2. Será que alguma vez a Guiné e os outros países tiveram uma politica M-L ? Até na famosa “ditadura do proletariado” era do proletariado ou era apenas a ditadura (sobre o proletariado) ?
3. Será que o M-L é “praticável” ? Ou é incompleto, mesmo para a sua época ? Ou mais ainda para sociedades diferentes ? E mais ainda para sociedades diferentes e de é poças diferentes ? Ou pode-se considerar como uma teoria “completa” que abrange toda a diversidade social, de todas as sociedades, com todos os diferentes níveis de desenvolvimento ? E em todas as épocas ?
O que a Guiné precisa e o que o Mundo precisa é de Homens de Boa Vontade que queiram fazer bem ao próximo , á comunidade onde estão inseridos, á sua sociedade e á Humanidade.
Claro com Povos esclarecidos e determinados a não deixar manter os Filisteus do Poder.
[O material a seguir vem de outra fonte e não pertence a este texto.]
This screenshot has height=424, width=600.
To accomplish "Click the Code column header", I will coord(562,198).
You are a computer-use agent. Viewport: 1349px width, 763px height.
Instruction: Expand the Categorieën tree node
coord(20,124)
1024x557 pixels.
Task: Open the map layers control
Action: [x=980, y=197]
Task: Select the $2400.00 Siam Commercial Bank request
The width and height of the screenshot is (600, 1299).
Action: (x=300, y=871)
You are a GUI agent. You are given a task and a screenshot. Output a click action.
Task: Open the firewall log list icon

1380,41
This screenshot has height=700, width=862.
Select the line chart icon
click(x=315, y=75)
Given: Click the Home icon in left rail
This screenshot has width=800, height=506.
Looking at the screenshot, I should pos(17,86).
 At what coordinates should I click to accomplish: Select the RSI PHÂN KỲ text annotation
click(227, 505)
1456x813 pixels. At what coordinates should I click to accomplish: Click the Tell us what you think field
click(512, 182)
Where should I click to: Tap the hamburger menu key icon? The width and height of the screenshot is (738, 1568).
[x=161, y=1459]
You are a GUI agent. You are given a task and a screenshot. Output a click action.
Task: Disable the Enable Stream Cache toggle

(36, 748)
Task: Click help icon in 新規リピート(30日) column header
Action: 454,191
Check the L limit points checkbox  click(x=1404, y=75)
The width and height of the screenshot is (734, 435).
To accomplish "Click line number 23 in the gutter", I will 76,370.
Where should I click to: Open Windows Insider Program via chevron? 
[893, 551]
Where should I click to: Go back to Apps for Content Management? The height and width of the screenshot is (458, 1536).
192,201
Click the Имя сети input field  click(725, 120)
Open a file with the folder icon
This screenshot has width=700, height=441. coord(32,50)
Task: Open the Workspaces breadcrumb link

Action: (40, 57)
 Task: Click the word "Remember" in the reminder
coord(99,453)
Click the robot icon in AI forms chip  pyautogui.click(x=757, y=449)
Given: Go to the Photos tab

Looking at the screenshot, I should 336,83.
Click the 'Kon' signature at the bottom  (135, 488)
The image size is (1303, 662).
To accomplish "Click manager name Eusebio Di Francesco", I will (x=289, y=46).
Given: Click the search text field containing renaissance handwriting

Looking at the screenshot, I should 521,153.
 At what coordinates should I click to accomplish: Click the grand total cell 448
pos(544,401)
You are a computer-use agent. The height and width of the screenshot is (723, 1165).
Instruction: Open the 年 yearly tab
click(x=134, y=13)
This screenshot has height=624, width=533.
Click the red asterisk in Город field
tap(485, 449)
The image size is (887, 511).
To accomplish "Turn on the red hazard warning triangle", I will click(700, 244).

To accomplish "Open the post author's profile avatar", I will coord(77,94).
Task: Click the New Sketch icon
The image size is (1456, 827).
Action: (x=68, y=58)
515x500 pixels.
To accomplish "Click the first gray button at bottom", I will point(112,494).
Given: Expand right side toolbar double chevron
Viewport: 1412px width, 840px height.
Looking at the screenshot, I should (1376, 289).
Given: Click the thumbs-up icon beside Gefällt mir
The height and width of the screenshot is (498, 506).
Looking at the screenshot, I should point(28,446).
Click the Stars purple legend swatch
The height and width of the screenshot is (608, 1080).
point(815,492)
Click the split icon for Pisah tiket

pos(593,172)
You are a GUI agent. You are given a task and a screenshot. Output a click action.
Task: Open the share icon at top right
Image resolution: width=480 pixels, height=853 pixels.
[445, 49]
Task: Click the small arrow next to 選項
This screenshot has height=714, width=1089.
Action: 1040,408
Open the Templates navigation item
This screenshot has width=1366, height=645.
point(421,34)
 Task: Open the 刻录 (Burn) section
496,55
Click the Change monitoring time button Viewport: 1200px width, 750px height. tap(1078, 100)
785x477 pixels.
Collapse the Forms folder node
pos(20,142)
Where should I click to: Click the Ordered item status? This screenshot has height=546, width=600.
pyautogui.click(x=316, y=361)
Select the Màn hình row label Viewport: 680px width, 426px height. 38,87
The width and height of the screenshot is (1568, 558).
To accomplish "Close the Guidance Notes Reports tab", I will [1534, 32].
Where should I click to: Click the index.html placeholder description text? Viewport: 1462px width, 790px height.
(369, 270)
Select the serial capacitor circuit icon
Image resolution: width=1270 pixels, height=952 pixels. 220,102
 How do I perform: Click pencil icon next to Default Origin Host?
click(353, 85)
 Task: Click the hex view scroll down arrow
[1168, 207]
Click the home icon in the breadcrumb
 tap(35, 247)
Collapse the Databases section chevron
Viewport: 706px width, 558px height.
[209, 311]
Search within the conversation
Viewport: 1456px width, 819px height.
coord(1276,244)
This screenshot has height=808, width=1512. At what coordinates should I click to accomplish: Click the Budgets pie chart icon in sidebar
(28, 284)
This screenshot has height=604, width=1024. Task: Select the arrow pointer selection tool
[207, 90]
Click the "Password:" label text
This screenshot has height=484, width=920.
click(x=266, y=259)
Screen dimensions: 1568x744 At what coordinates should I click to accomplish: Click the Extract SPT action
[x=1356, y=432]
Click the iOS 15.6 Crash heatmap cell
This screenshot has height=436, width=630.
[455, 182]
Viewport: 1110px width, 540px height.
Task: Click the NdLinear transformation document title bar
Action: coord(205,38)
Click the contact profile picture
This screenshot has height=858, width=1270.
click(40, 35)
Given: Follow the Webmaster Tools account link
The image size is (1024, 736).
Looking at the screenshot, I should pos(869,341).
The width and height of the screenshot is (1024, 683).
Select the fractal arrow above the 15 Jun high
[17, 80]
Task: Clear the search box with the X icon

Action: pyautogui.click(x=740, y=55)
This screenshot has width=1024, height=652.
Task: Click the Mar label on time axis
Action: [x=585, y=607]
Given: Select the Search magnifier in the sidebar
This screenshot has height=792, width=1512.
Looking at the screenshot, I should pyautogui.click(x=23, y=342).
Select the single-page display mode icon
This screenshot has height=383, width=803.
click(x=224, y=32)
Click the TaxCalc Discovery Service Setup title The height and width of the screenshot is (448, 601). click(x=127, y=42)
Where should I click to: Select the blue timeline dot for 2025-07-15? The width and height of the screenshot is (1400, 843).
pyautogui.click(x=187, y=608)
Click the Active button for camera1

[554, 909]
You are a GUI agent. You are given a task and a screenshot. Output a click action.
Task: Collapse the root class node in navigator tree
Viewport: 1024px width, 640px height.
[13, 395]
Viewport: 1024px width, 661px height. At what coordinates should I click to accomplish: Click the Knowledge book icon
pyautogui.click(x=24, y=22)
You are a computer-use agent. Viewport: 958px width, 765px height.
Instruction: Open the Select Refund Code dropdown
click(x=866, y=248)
Pois a Guiné para quem a conhece, tem muitos mais recursos que Cabo Verde, no entanto tem uma organização muitíssimo pior. E a desorganização e divisão permite a manutenção dos mentecaptos do Poder.
Saravah Cecilia,
Foi uma experiência inesquecível
Quarta-feira, 14.Abr.2010 at 12:04:30
One se lê no ponto 3 “E mais ainda para sociedades diferentes e de é poças diferentes ?” deverá ler-se “E mais ainda para sociedades diferentes e de épocas diferentes ?”
Domingo, 18.Abr.2010 at 09:04:56
Amei a imagem da porta do avião a abrir-se como a tampa de uma panela de pressão. Grande Cila.